Shirley Macnamara: Guutu 14
By Trish Johnson Diane Moon
December 2001
This work was produced for the 2001 Craft Queensland exhibition 'Double Take: Recycling in Contemporary Craft'. The exhibition was an inquiry into the culture of recycling materials by contemporary Australian artists.
Guutu 14 ('Guutu' is the traditional word for vessels or containers in Shirley Macnamara's language), reflects the Mt Guide landscape, in which the prickly forms of 'porcupine grass' (spinifex) glisten in the low western sunlight. Each year during the dry period between August and September, Macnamara gathers individual spinifex 'runner' roots, which reveal shades of gold and red after they are stripped of their outer shell.

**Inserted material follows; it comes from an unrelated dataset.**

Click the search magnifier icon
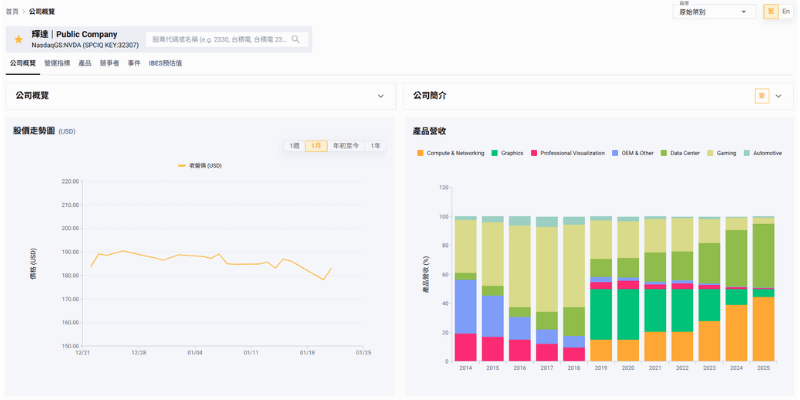 pos(296,40)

Strand by strand Macnamara moulds, shapes, twists and tucks the spinifex into graceful forms. Their colours and shapes remind her of times and places of personal significance. This woven vessel incorporates the feathers of a dead emu, found at the roadside near Shirley Macnamara's property at Mt Guide Station, Mt Isa. The use of emu feathers and the ovoid shape of the vessel are considered to be significant developments in Macnamara's practice. To date, the artist is known to have made only two of these exceptionally beautiful vessels using emu feathers, the other being in a private collection.
Adapted by Trish Johnson, Curatorial Assistant, Indigenous Australian Art, December 2001 from notes by Diane Moon supplied to the Queensland Art Gallery, 2000.